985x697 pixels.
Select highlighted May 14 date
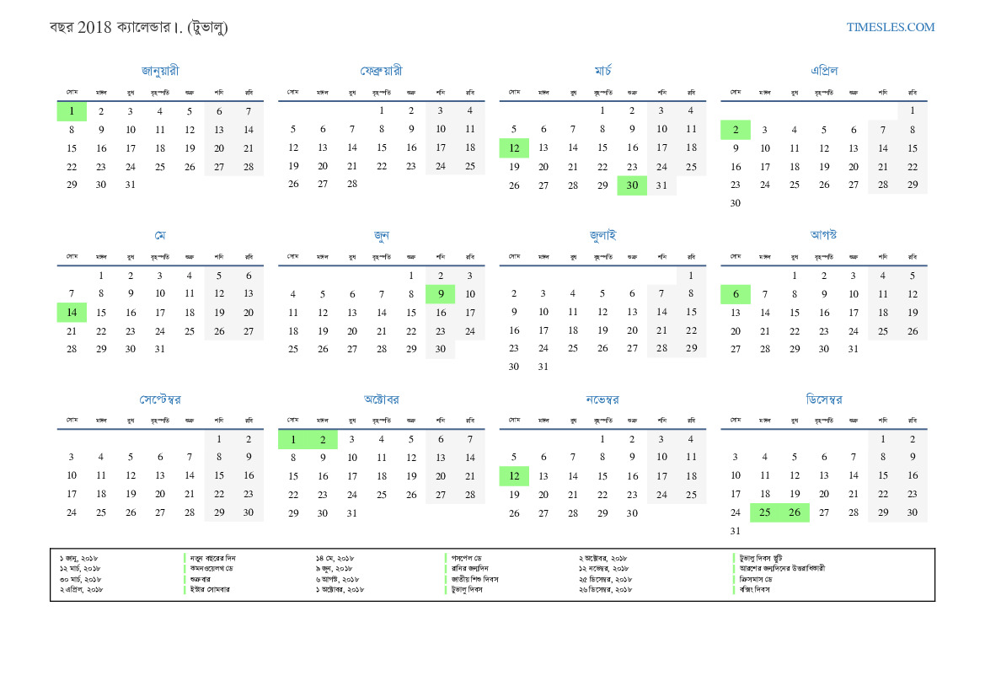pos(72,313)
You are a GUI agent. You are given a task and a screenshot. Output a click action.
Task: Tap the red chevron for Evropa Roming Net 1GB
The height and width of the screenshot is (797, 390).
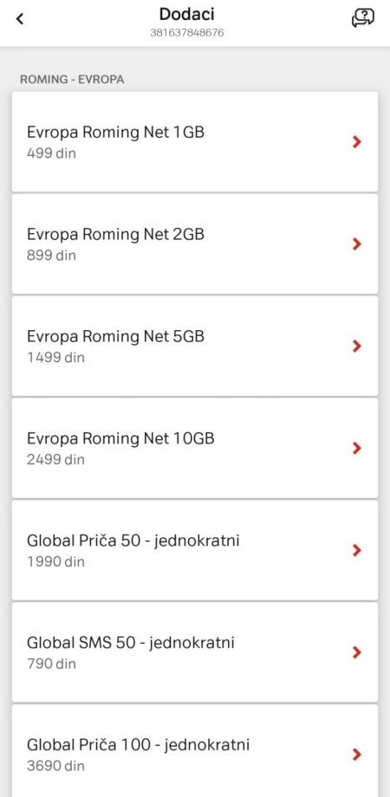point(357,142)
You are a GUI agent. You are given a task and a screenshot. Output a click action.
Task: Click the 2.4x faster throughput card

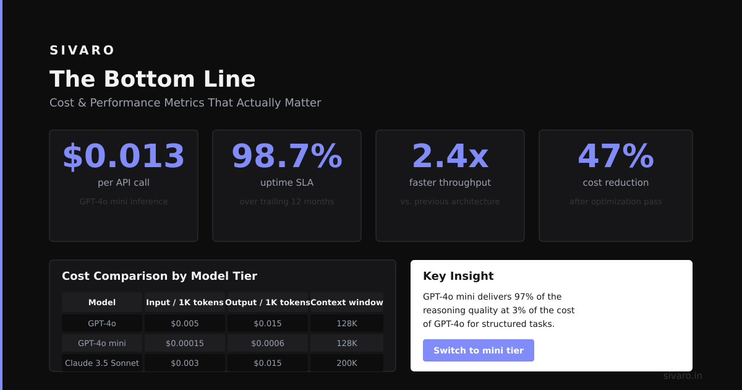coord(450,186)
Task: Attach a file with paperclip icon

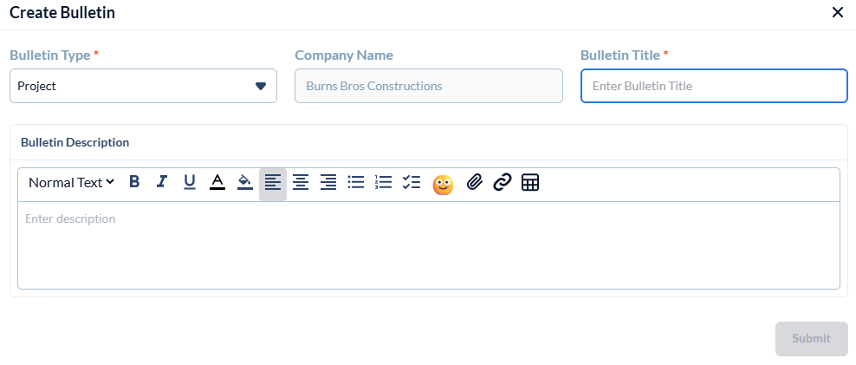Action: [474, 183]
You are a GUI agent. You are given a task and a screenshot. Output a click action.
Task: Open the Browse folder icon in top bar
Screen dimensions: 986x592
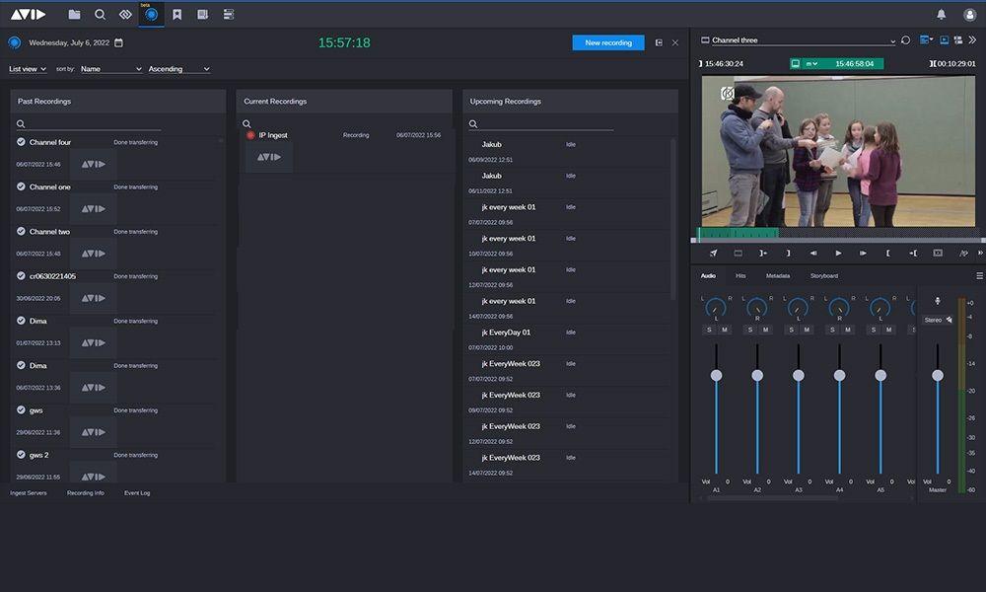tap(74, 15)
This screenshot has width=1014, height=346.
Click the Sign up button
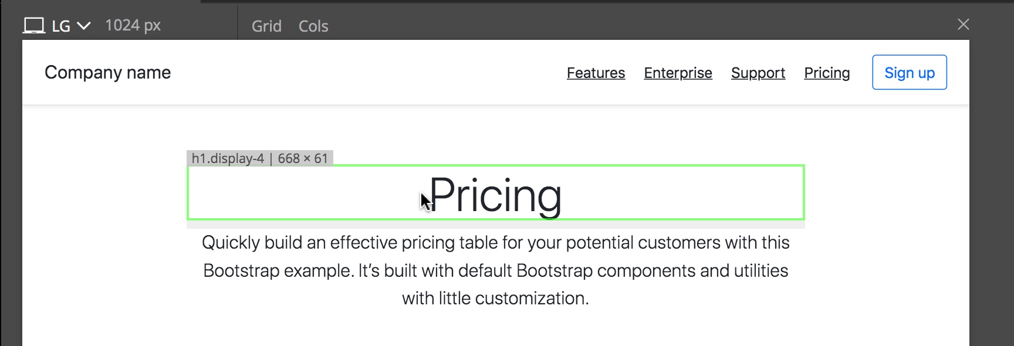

--

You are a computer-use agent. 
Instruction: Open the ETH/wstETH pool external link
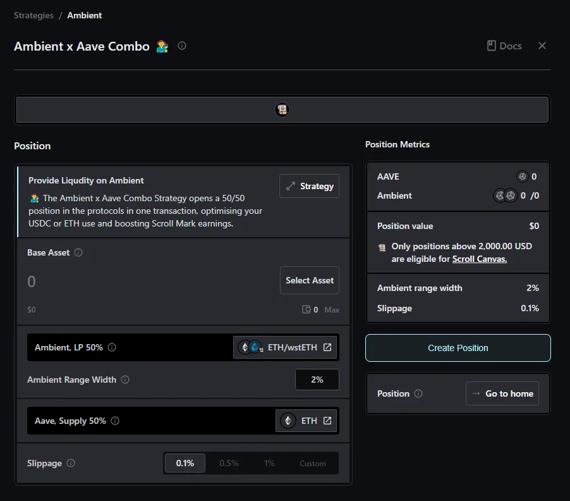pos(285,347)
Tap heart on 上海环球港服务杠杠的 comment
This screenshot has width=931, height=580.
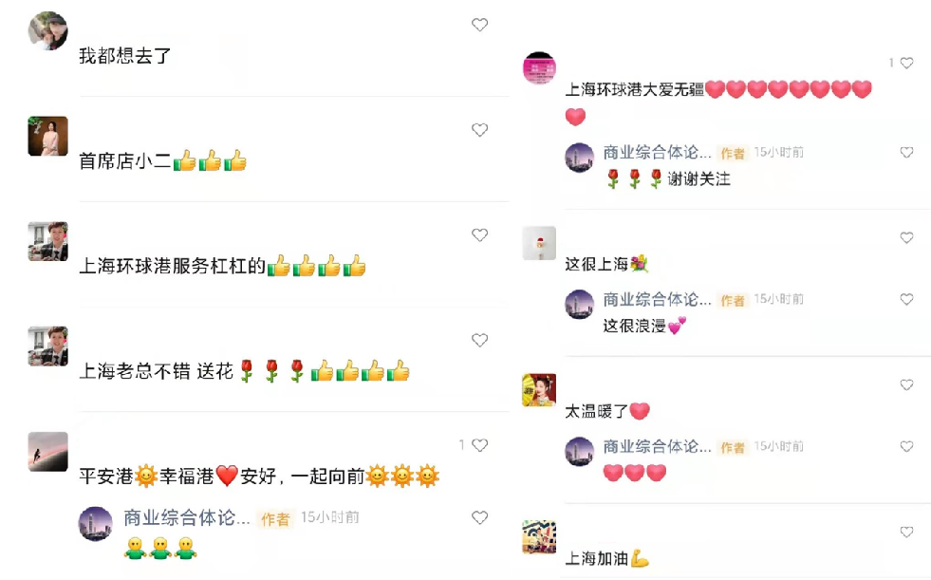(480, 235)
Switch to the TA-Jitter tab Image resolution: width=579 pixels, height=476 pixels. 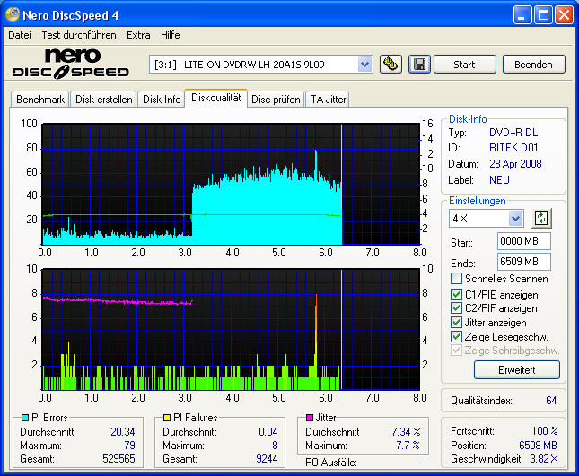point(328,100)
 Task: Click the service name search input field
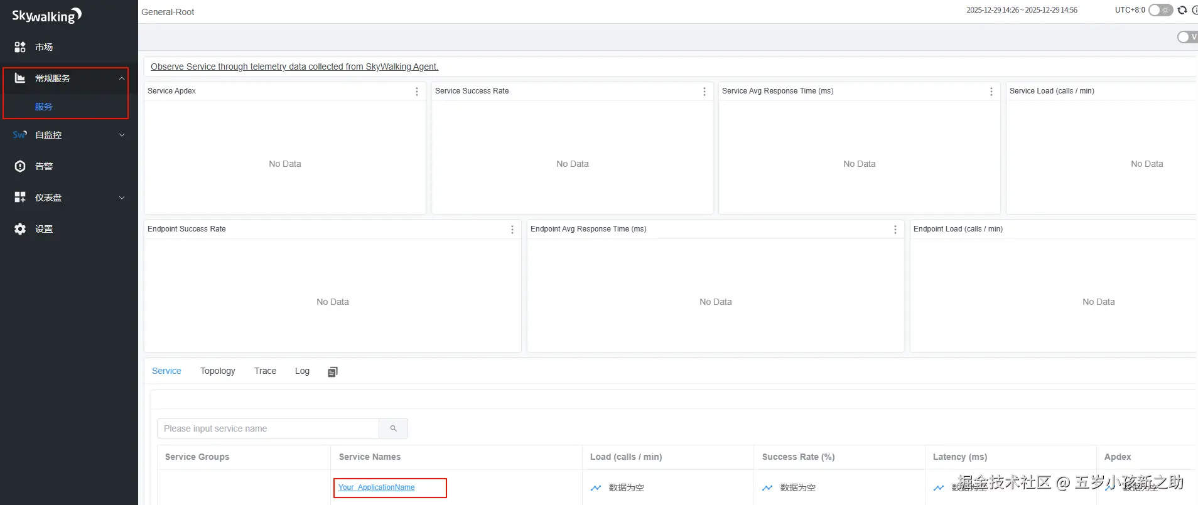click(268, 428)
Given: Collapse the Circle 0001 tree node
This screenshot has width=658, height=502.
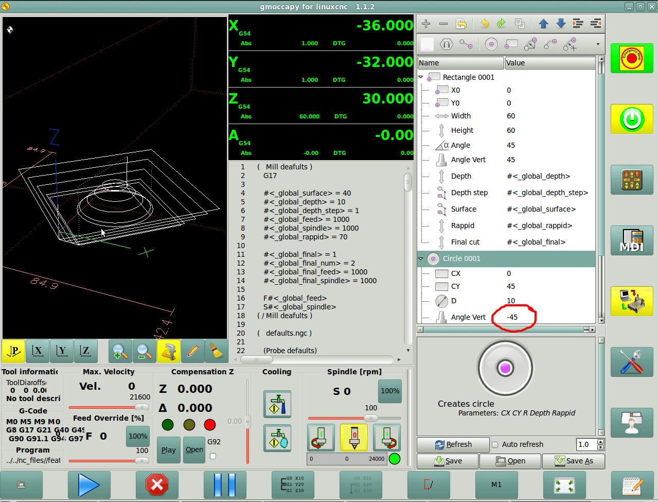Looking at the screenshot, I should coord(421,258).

...

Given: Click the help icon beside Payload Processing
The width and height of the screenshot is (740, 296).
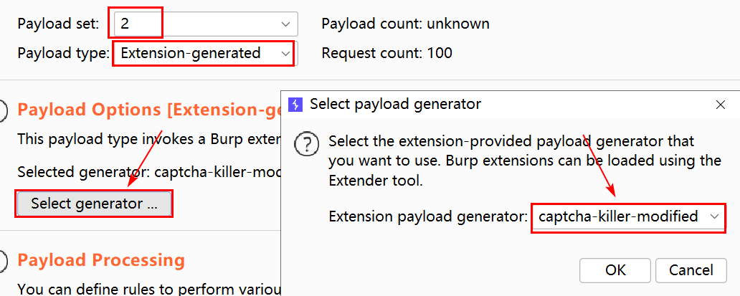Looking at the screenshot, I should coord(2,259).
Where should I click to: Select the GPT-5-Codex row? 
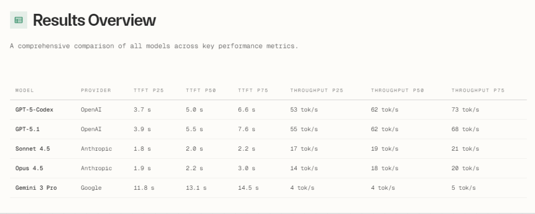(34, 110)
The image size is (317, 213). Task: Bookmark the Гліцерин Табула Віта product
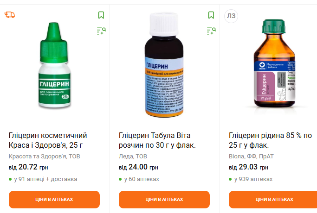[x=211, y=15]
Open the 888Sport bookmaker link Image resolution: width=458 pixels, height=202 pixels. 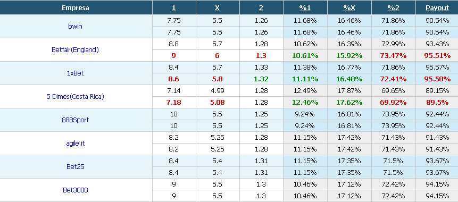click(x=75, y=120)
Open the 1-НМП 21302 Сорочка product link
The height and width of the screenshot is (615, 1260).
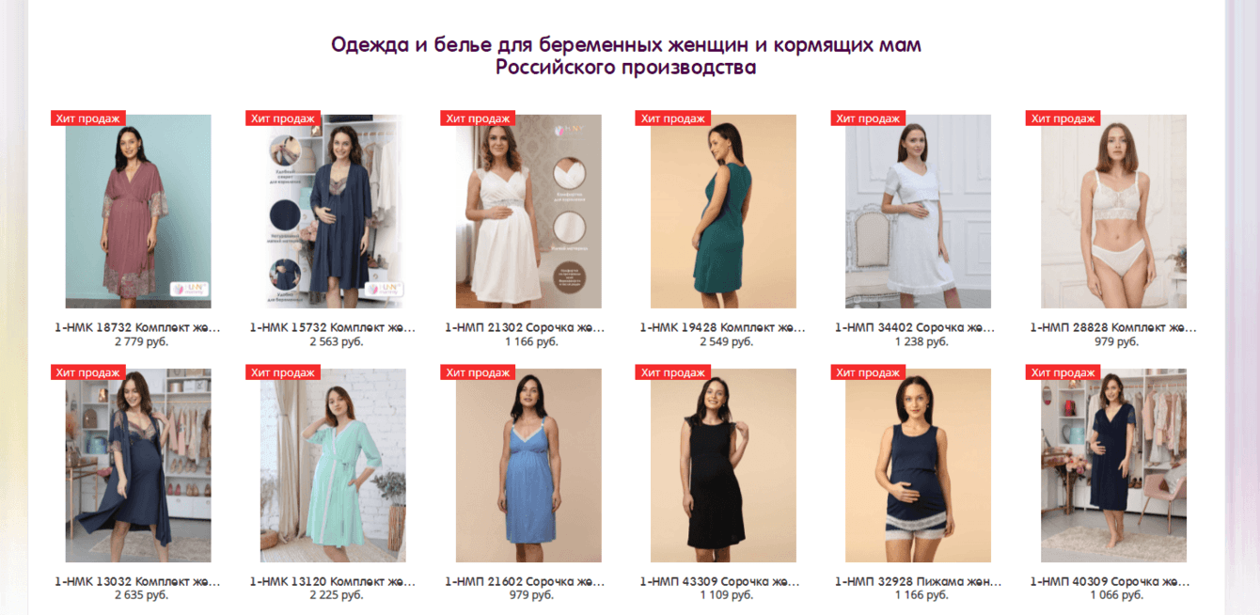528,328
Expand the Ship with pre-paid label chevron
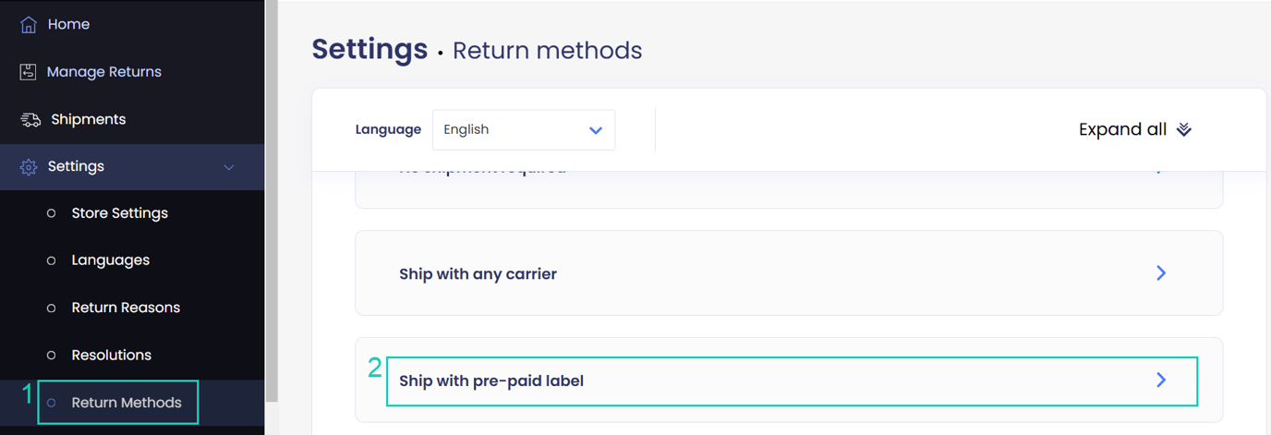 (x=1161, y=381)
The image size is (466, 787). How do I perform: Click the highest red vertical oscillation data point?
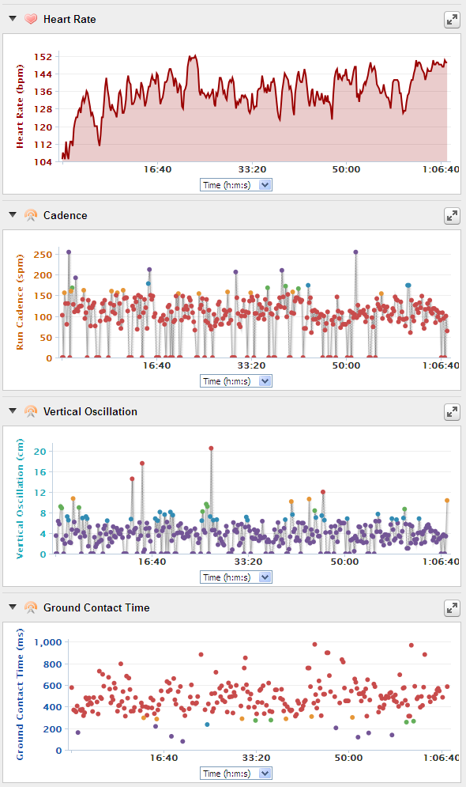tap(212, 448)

TASK BRIEF:
Copy exactly the material above from the line with "Task: Tap the" to the line with "Task: Open the Browse folder icon in top bar", ends included, and nothing else. Leave out any picture.

RESPONSE TO THE TASK:
Task: Tap the red chevron for Evropa Roming Net 1GB
The height and width of the screenshot is (797, 390).
point(357,142)
You are a GUI agent. You are given a task and a screenshot. Output a click action.
Task: Click the 2.4x faster throughput card

coord(450,186)
Task: Attach a file with paperclip icon

Action: [474, 183]
You are a GUI agent. You are given a task and a screenshot. Output a click action.
Task: Open the Browse folder icon in top bar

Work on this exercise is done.